# Task goal:
Could you lay out the data from the line containing "The width and height of the screenshot is (2077, 853)." down through the line containing "Locate an element" as a two-column CSV with the headers input and output? Put each text and its answer on one row, each in a single quoted field with line breaks replaced by spaces.

# Extracted material:
—————

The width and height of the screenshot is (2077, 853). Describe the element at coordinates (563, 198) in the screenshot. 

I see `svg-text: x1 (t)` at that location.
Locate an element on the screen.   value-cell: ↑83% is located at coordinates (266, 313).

—————

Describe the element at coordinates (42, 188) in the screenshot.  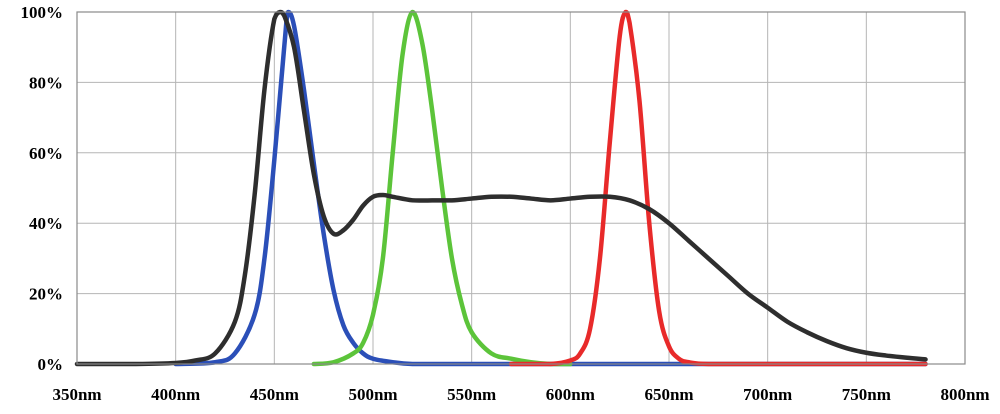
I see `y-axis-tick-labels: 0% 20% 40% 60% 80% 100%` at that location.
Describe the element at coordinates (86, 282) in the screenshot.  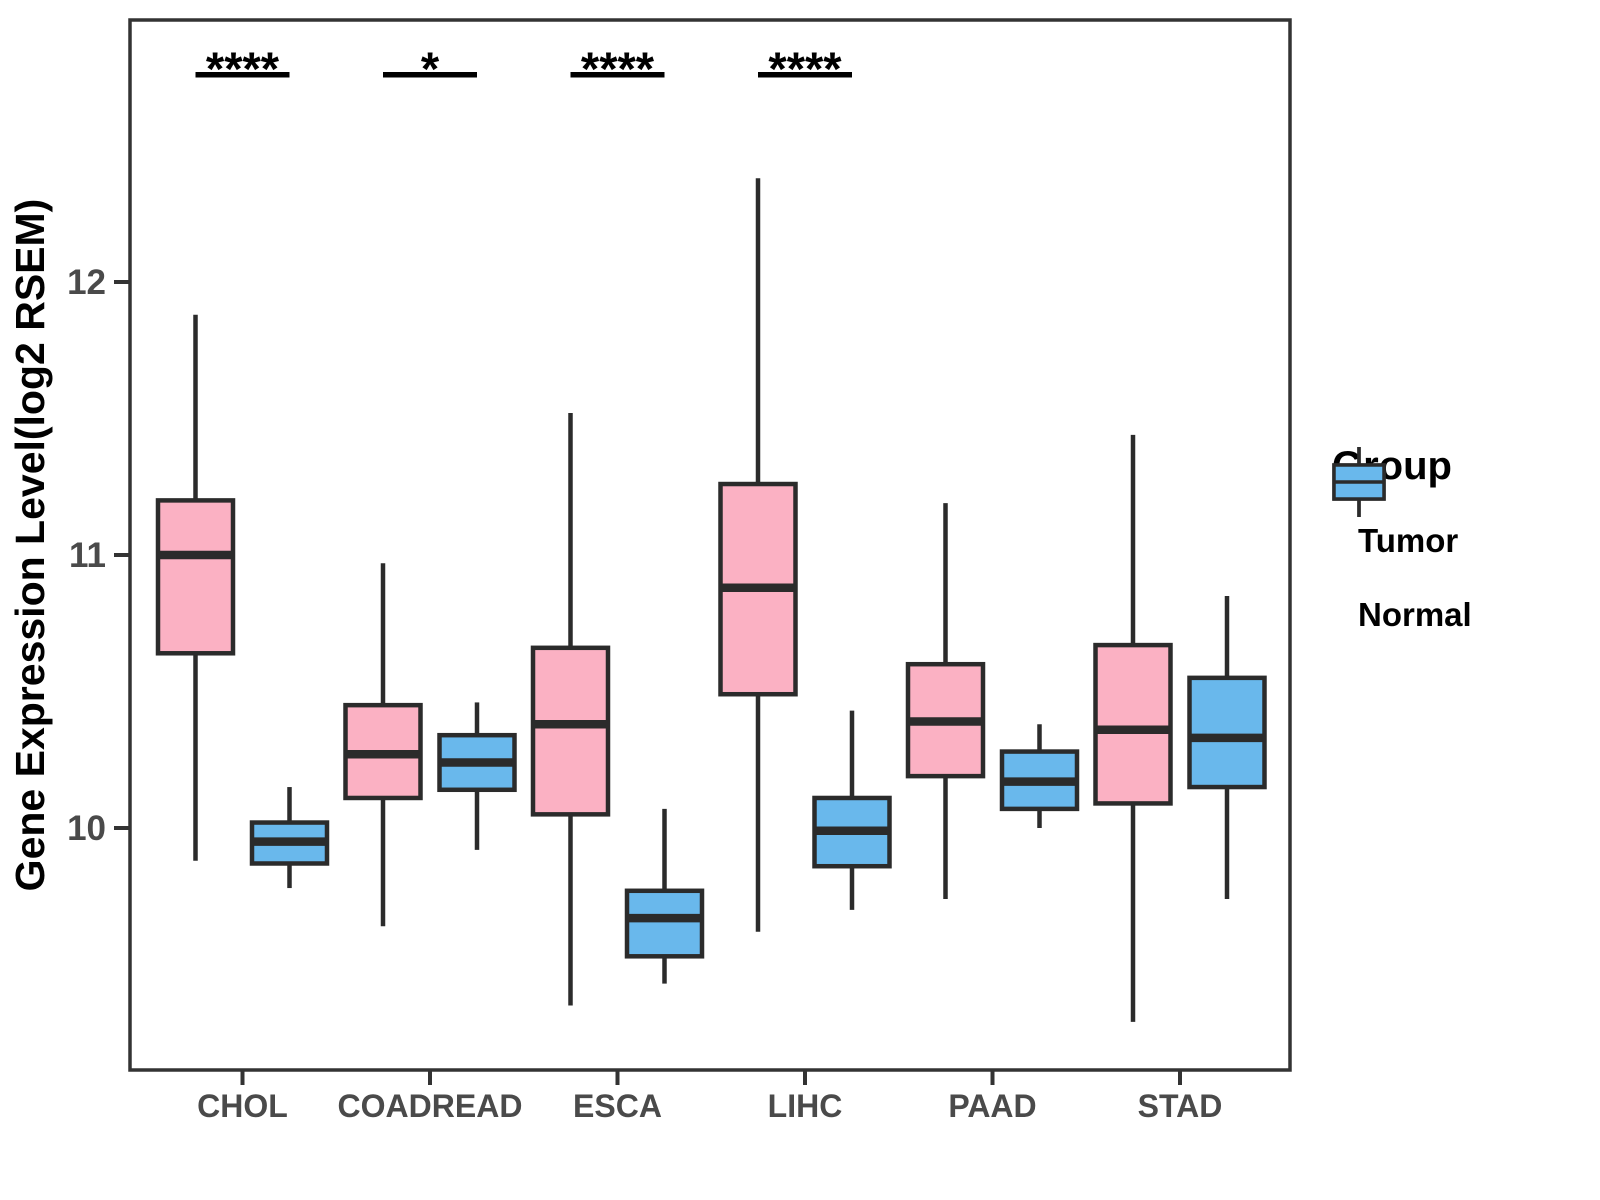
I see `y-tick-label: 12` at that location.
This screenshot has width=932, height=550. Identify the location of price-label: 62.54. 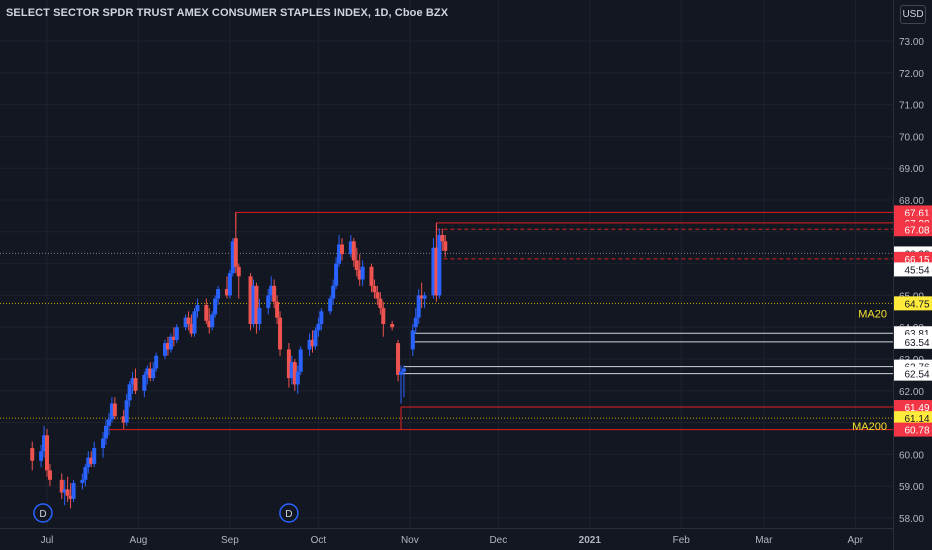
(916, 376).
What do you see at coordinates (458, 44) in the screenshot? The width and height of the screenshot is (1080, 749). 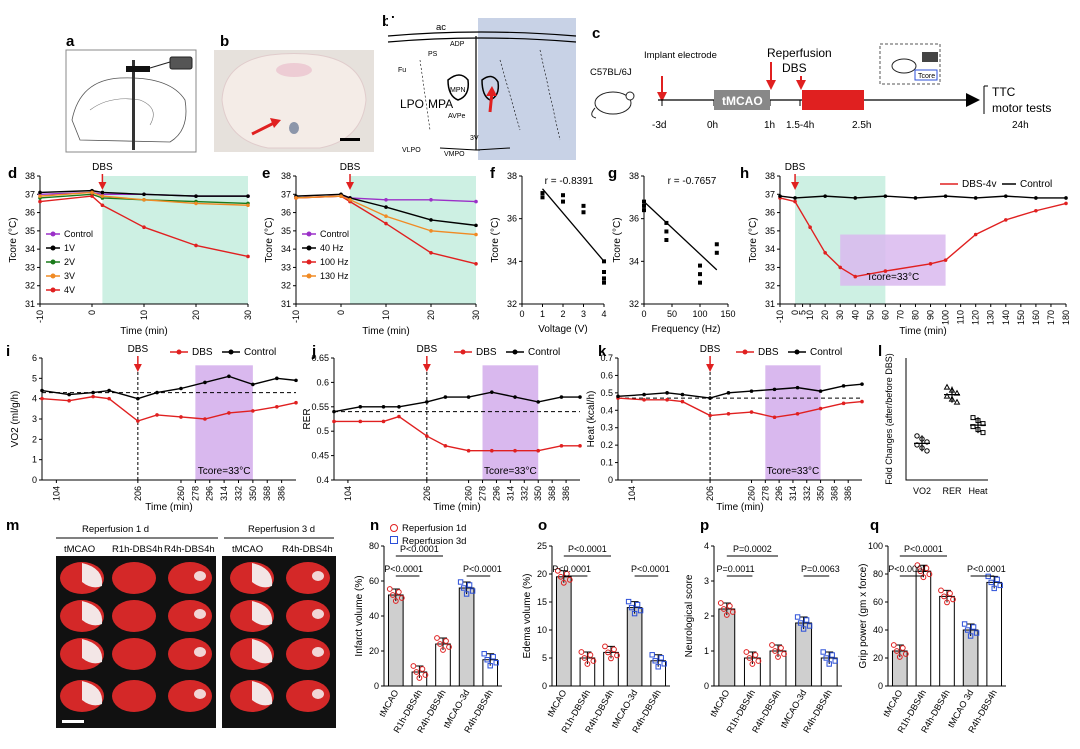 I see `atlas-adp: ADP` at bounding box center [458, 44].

—————

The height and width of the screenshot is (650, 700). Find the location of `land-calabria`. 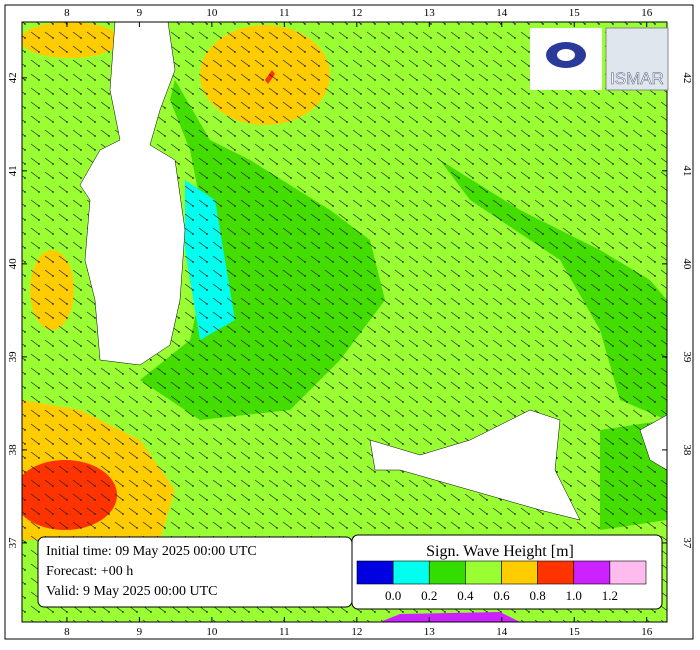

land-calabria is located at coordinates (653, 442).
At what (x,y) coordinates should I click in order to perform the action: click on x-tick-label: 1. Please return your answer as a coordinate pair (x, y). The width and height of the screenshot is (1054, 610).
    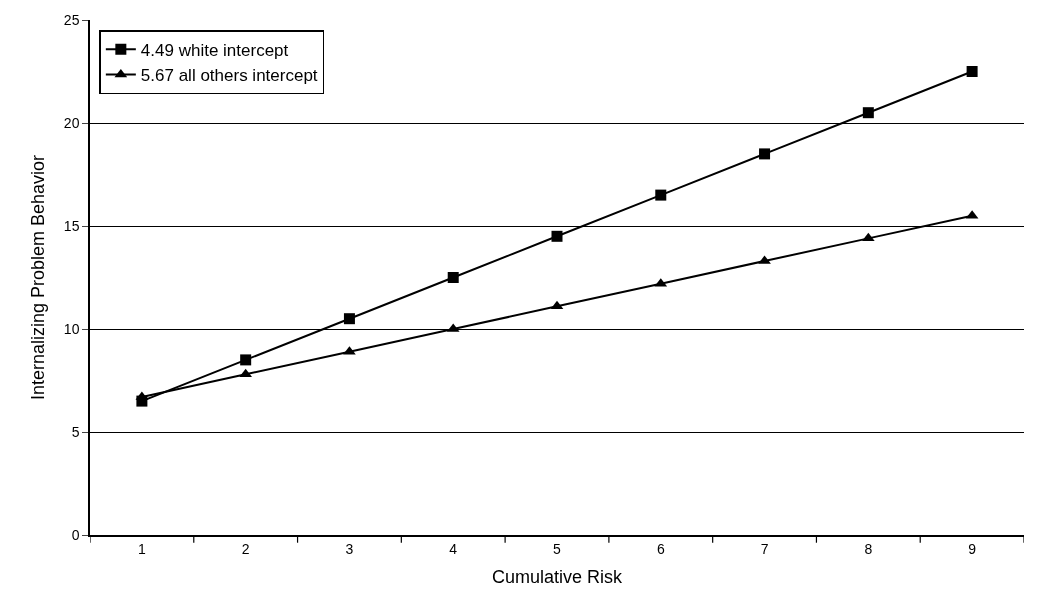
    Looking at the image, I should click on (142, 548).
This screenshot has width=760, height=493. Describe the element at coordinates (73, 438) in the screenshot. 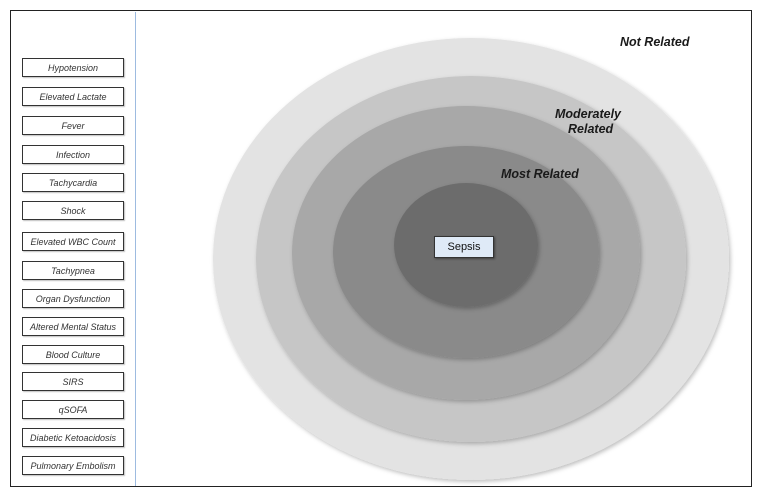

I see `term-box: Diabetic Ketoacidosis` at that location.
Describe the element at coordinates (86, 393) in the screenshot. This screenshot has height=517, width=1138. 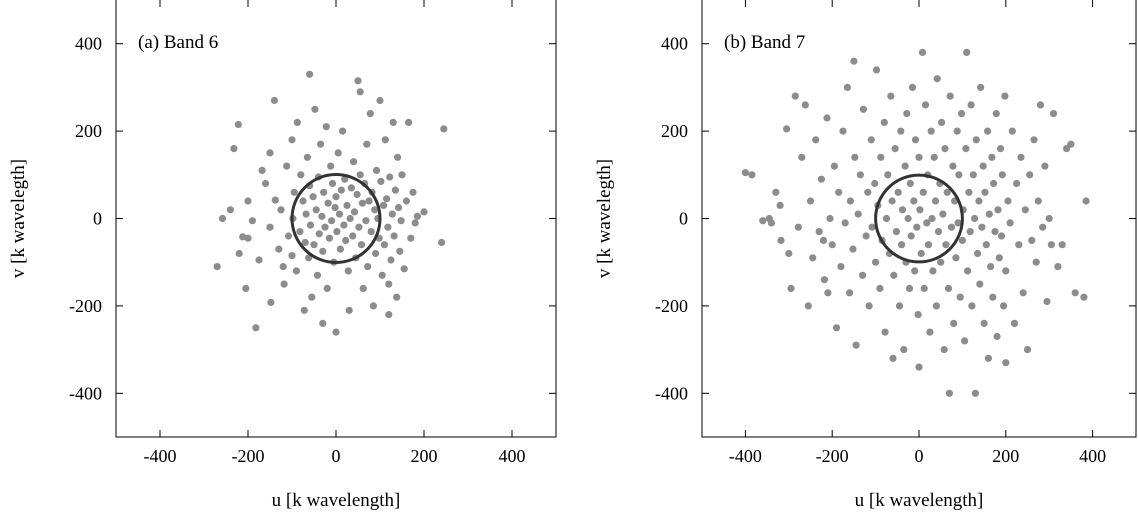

—————

# Answer section:
input,output
"The width and height of the screenshot is (2077, 853). Describe the element at coordinates (563, 198) in the screenshot.","I see `svg-text: x1 (t)` at that location."
"Locate an element on the screen.","value-cell: ↑83% is located at coordinates (266, 313)."